Sanità, Picaro (FdI): "Piano di rientro, da Decaro solo annunci"

Nuova stoccata dell'europarlamentare barese

martedì 1 settembre 2026
«Quanto emerge dalle fonti del Ministero della Salute è estremamente grave: mentre ai pugliesi si continuano a chiedere sacrifici per far fronte alla situazione dei conti della sanità regionale, la Regione Puglia non avrebbe ancora formalmente consegnato il Programma operativo triennale 2026-2028 necessario nell'ambito del Piano di rientro.»

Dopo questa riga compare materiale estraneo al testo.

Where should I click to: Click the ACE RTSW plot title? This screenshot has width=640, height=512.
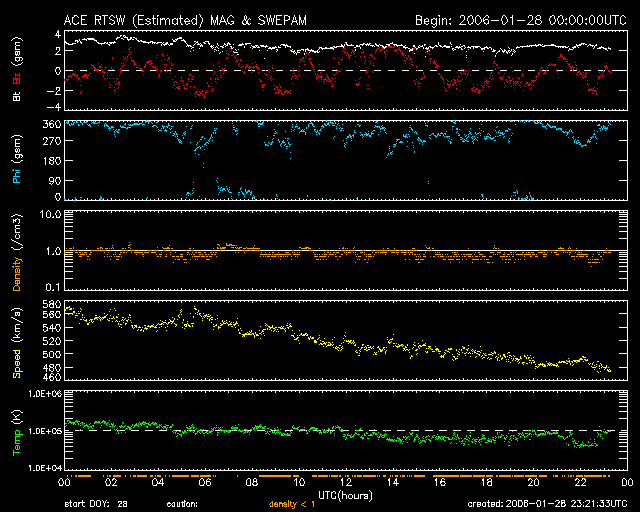point(180,19)
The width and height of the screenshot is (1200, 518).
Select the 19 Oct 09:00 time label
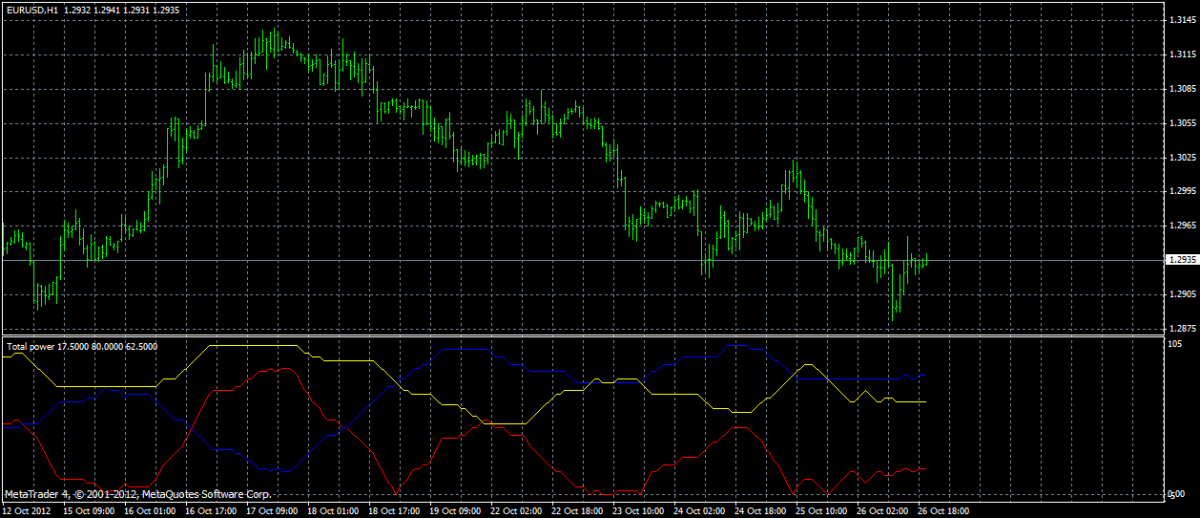[x=454, y=510]
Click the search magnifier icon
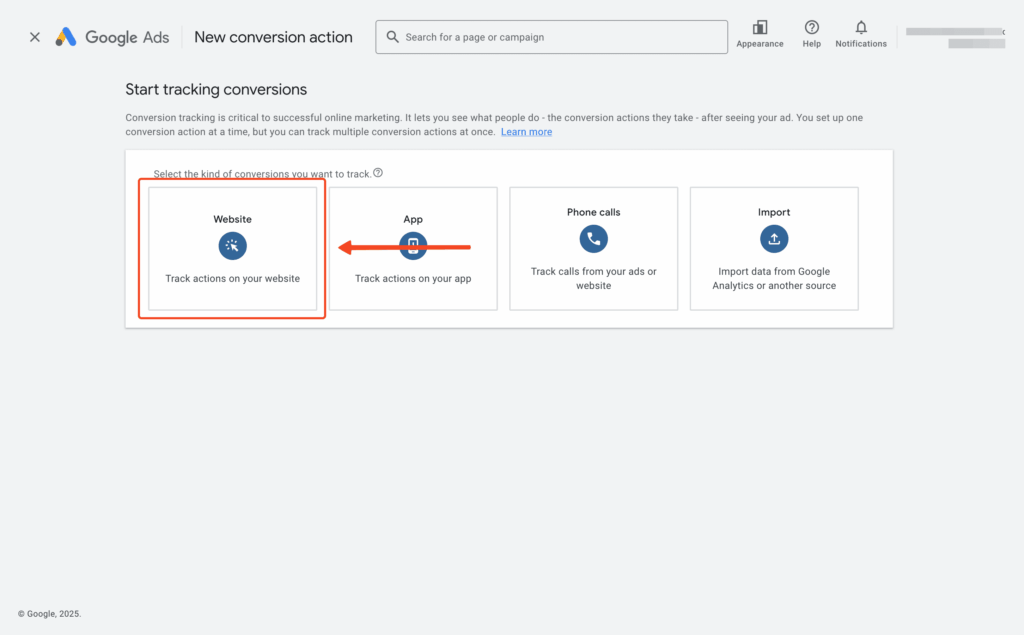The width and height of the screenshot is (1024, 635). [x=394, y=37]
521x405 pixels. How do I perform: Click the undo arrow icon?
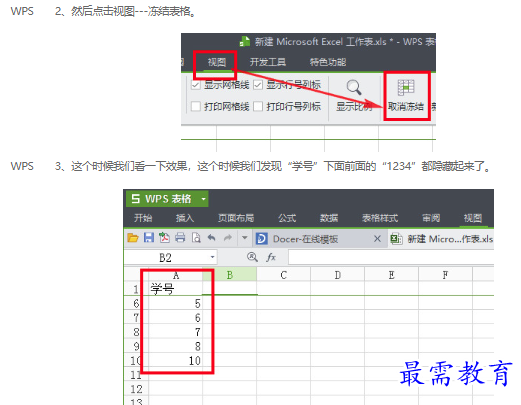click(x=212, y=238)
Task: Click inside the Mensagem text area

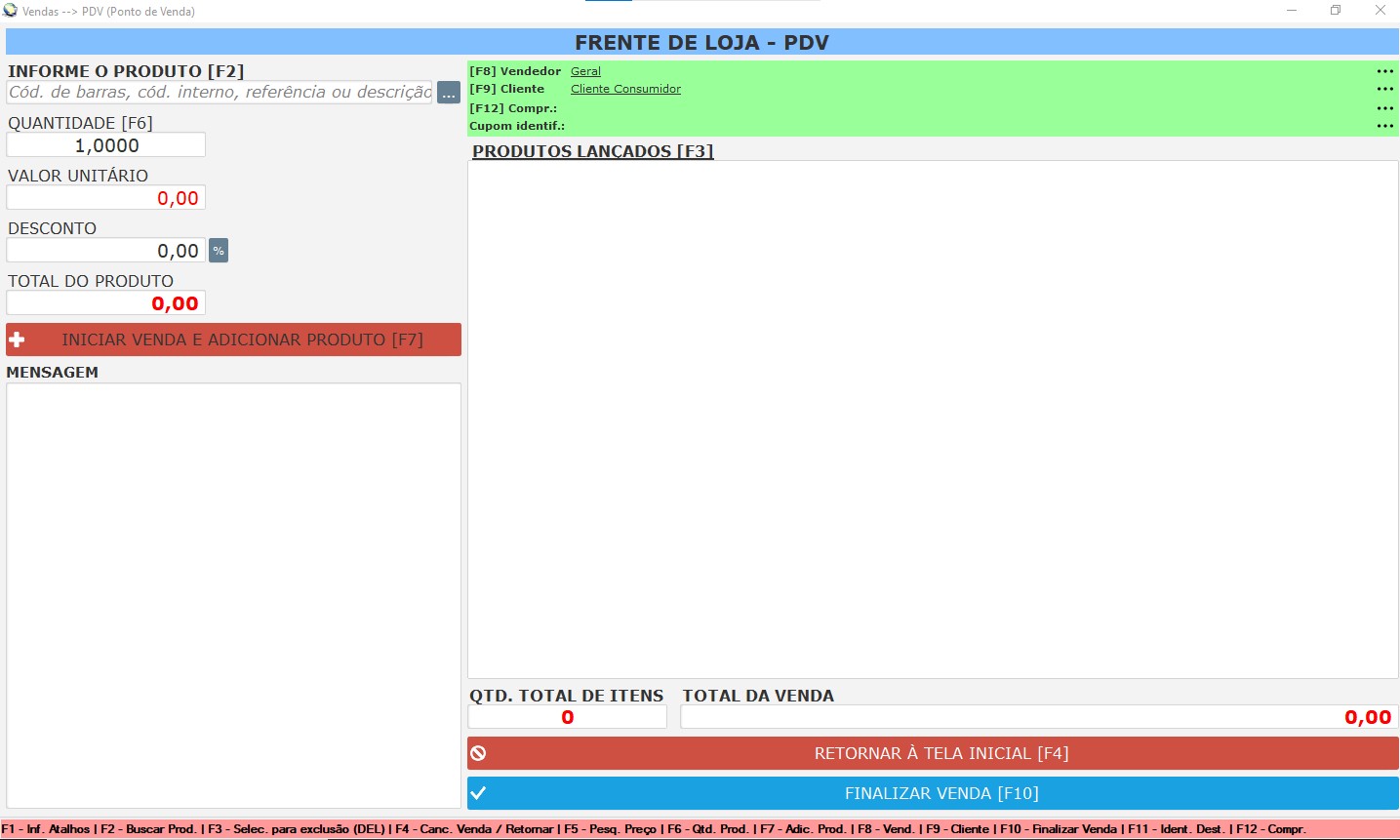Action: [233, 595]

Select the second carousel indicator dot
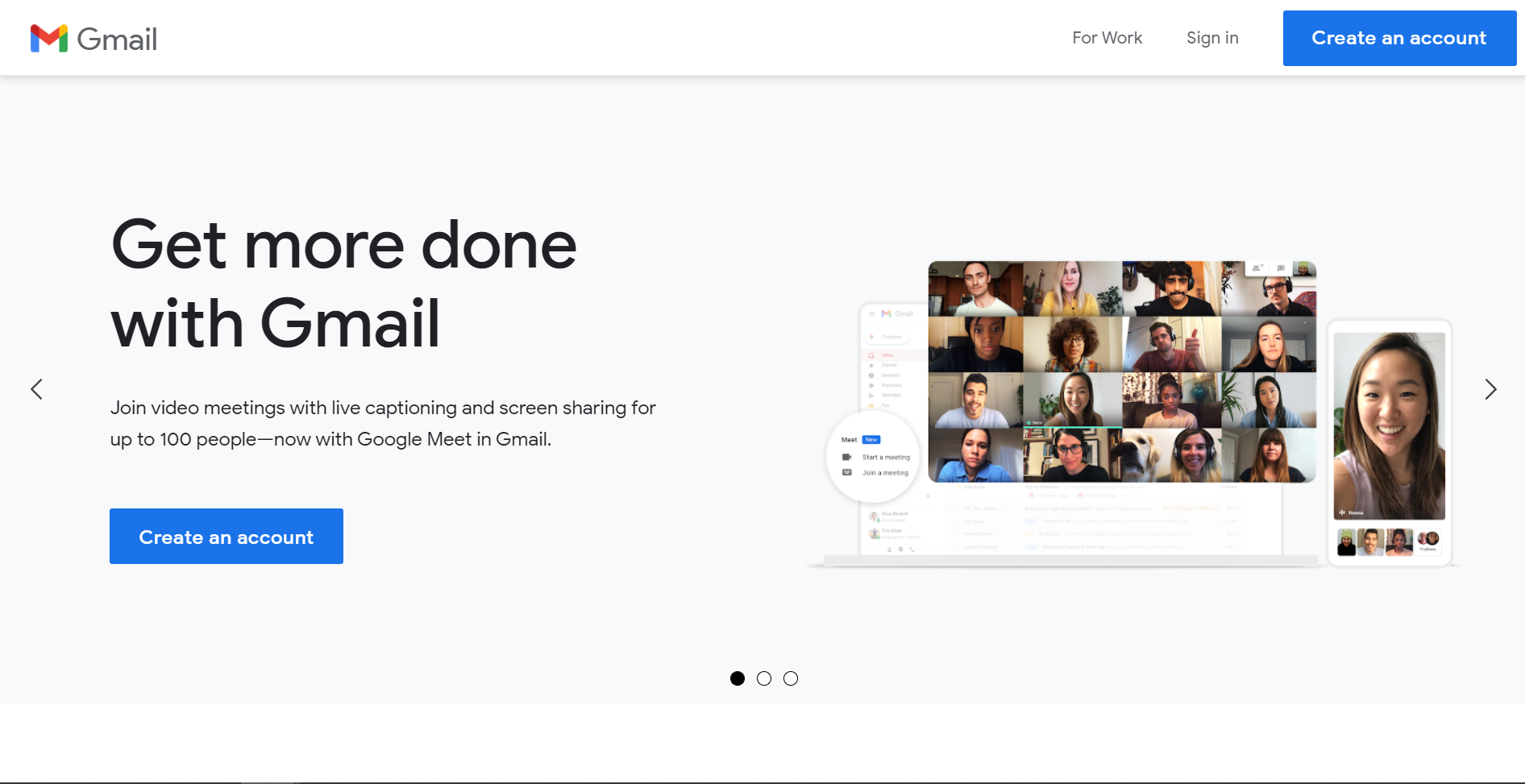pos(764,678)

Così l'europarlamentare di Fratelli d'Italia, Michele Picaro.
«Altro che programmazione e cambio di passo - insiste -. A quanto riferito dal Ministero, il 20 luglio sarebbe arrivata soltanto una parte del documento, relativa al 2026, e non il Programma operativo completo. Senza il documento integrale, Salute e MEF non possono neppure esprimersi tecnicamente sull'attuazione del Piano di rientro.
È l'ennesima dimostrazione della distanza tra gli annunci del presidente Decaro e la realtà amministrativa della Regione. Sulla sanità non servono operazioni di comunicazione, task force o slogan: servono atti, numeri, scadenze rispettate e soprattutto una strategia credibile per rimettere in ordine il sistema sanitario pugliese.
A pagare le conseguenze di questa gestione non possono essere ancora una volta i cittadini, già alle prese con liste d'attesa, difficoltà nell'accesso alle prestazioni e una pressione fiscale regionale aumentata per far fronte al disavanzo sanitario».

«Decaro dovrebbe - continua Picaro - spiegare ai pugliesi perché, a fine agosto, il Programma operativo triennale non risulti ancora formalmente consegnato nella sua interezza ai Ministeri competenti e quali siano le misure che la Regione intende adottare per riportare i conti sotto controllo senza scaricare ulteriormente i costi sui contribuenti. La sanità pugliese ha bisogno di responsabilità e trasparenza. Dopo anni di governo del centrosinistra - conclude l'esponente di Fratelli d'Italia -, non è più accettabile cercare responsabilità altrove: chi governa la Regione deve assumersi fino in fondo la responsabilità delle condizioni in cui versa il sistema sanitario pugliese».